# Uber Request Data Exploratory Data Analysis

## Project Overview
This notebook contains the exploratory data analysis of Uber request data. We'll analyze patterns in requests, cancellations, wait times, and other key metrics.

In [None]:
# Import necessary libraries
import pandas as pd
import numpy as np
import matplotlib.pyplot as plt
import seaborn as sns
from datetime import datetime

# Set plot style
plt.style.use('seaborn')
plt.rcParams['figure.figsize'] = (12, 6)

# Read the data
df = pd.read_csv('../data/Uber_Request_Data.csv')

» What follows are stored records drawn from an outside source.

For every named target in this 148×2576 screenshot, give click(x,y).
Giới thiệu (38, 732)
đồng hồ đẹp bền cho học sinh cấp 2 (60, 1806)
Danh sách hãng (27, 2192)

# Display basic information
print("Data Shape:", df.shape)
print("
Data Columns:")
print(df.columns.tolist())

# Convert timestamp columns to datetime
df['Request_timestamp'] = pd.to_datetime(df['Request_timestamp'])
df['Pickup_timestamp'] = pd.to_datetime(df['Pickup_timestamp'])

## 1. Data Cleaning
Let's clean and prepare the data for analysis.

In [None]:
# Add calculated columns
df['Hour'] = df['Request_timestamp'].dt.hour
df['Day'] = df['Request_timestamp'].dt.day_name()
df['Weekday'] = df['Request_timestamp'].dt.weekday
df['Date'] = df['Request_timestamp'].dt.date

# Calculate wait time in minutes
df['Wait_Time'] = (df['Pickup_timestamp'] - df['Request_timestamp']).dt.total_seconds() / 60

# Clean Status column
df['Status'] = df['Status'].str.strip()

# Display cleaned data
df.head()

## 2. Data Analysis
### 2.1 Request Distribution by Location

In [None]:
# Request distribution by location
location_dist = df['Pickup_point'].value_counts()

plt.figure(figsize=(10, 6))
sns.barplot(x=location_dist.index, y=location_dist.values)
plt.title('Request Distribution by Location')
plt.xlabel('Pickup Point')
plt.ylabel('Number of Requests')
plt.xticks(rotation=45)
plt.tight_layout()
plt.show()

### 2.2 Status Distribution

In [None]:
# Status distribution
status_dist = df['Status'].value_counts()

plt.figure(figsize=(8, 8))
plt.pie(status_dist.values, labels=status_dist.index, autopct='%.1f%%', startangle=90)
plt.title('Request Status Distribution')
plt.tight_layout()
plt.show()

### 2.3 Hourly Pattern Analysis

In [None]:
# Hourly request distribution
hourly_dist = df.groupby('Hour')['Request_timestamp'].count()

plt.figure(figsize=(12, 6))
sns.lineplot(x=hourly_dist.index, y=hourly_dist.values)
plt.title('Hourly Request Distribution')
plt.xlabel('Hour of Day')
plt.ylabel('Number of Requests')
plt.xticks(range(24))
plt.grid(True)
plt.tight_layout()
plt.show()

### 2.4 Daily Pattern Analysis

In [None]:
# Daily request distribution
daily_dist = df.groupby('Day')['Request_timestamp'].count().sort_values()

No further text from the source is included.